Smart Software Seems to Lack a Capability: Adaptation to That Which It Was Not Trained

April 8, 2026

green-dino_thumbAnother dinobaby post. No AI unless it is an image. This dinobaby is not Grandma Moses, just Grandpa Arnold.

William James, the American thinker much loved by first year psychology students, coined the phrase “a certain blindness.” As I recall, the idea is that each humanoid cannot perceive certain things. Scammers use the principle to get money out of grandmas and lonely widowers. Smart people with money instinctively know that they do not have any blindnesses whatsoever.

image

Smart software operates on the principle, probably because of the limitations of the training sets and the Rube Goldberg machine built from algorithms that power artificial intelligence. I am not sure how one fixes a humanoid who believes he or she has 360 degree sightedness or a smart software system crafted by BAIT outfits. Oh, BAIT is my lingo for “big AI tech.”
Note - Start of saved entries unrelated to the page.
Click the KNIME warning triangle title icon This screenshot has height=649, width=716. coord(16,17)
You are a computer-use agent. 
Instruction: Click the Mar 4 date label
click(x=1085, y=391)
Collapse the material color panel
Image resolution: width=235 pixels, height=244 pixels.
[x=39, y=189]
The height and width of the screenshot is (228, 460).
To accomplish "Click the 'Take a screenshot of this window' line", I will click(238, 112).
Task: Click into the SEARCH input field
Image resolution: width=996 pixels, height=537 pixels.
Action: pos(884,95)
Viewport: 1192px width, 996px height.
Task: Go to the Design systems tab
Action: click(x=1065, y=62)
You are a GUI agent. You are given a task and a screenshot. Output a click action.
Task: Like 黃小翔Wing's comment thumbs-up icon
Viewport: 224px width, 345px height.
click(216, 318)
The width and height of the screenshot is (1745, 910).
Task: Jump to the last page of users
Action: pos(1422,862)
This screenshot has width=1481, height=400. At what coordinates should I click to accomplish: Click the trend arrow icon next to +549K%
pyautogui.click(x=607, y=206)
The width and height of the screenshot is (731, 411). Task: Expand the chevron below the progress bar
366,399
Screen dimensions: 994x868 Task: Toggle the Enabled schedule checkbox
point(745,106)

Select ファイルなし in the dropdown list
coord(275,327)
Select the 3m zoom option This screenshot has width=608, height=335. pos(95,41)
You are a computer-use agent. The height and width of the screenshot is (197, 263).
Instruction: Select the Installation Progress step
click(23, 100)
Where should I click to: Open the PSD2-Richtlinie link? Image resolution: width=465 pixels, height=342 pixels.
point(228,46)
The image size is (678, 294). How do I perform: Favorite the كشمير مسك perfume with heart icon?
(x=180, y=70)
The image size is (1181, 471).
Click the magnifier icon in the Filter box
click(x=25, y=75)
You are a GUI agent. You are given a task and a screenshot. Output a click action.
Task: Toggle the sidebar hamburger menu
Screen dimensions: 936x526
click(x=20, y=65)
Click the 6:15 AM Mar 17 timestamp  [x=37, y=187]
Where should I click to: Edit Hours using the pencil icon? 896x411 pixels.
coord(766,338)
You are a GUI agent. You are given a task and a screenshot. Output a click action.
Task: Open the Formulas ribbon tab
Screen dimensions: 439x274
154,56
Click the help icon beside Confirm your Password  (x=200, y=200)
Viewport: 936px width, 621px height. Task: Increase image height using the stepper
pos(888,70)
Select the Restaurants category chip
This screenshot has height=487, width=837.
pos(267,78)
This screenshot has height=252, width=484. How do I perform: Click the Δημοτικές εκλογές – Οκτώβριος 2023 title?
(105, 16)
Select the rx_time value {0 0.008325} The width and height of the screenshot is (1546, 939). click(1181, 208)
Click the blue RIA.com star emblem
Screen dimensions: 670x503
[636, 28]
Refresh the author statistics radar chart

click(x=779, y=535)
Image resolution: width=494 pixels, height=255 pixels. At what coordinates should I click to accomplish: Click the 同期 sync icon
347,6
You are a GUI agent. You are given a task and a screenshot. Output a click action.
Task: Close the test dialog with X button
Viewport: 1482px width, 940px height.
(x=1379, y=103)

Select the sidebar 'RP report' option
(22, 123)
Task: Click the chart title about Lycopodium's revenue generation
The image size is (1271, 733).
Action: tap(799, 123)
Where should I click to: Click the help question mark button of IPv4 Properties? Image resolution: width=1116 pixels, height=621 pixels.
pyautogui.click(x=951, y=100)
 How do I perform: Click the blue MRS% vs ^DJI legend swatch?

I read “AI Can Beat Chess Grandmasters, But It Can’t Adapt to Modern Video Games.” If the write up is spot on, the implication is that when a humanoid does something not in a training set, the smart software is lost in space. The write up says:

AI is still pretty bad at handling a new video game it has never seen before…. According to researchers, many of AI’s biggest gaming successes are based on systems that are finely tuned to one specific game. In those defined boundaries, AI can basically become superhuman. But as soon as there are slight changes to the rules or environments, its impressive performance can collapse.

As Jack Benny used to say, “Yipes.”

The article points out:

The research paper adds that reinforcement learning can produce impressive results, but acceptable goals are only achieved after millions or billions of simulated runs. So the system becomes an expert in the exact situation it is trained for. But all of this falls apart when any changes are introduced. Even something as simple as shifted colors or repositioned objects on a screen can break it.

I can visualize the responses from the BAIT outfits now. The jibber jabber will boil down to denial and misdirection. And why not? Which BAIT outfit wants to have investors and stakeholders shout, “You misled us” or “You are mendacious” or “You are a crook.”

The write up adds:

LLMs (Large Language Models) do not solve this either. NYU [researcher] says they perform surprisingly poorly on unfamiliar games. When it does start doing well, this is usually in custom game-specific scaffolding to interpret game states, manage memory, and execute actions. Strip that extra support away, and performance drops fast.

Interesting. But the AI push is that smart software is the next big thing. If BAIT outfits build it, people will come. Well, that’s the theory. Ignore the surveys that suggest a significant number of people are wary of smart software. What will happen when smart software and smart systems get the sub optimal answer. That will be exciting for some.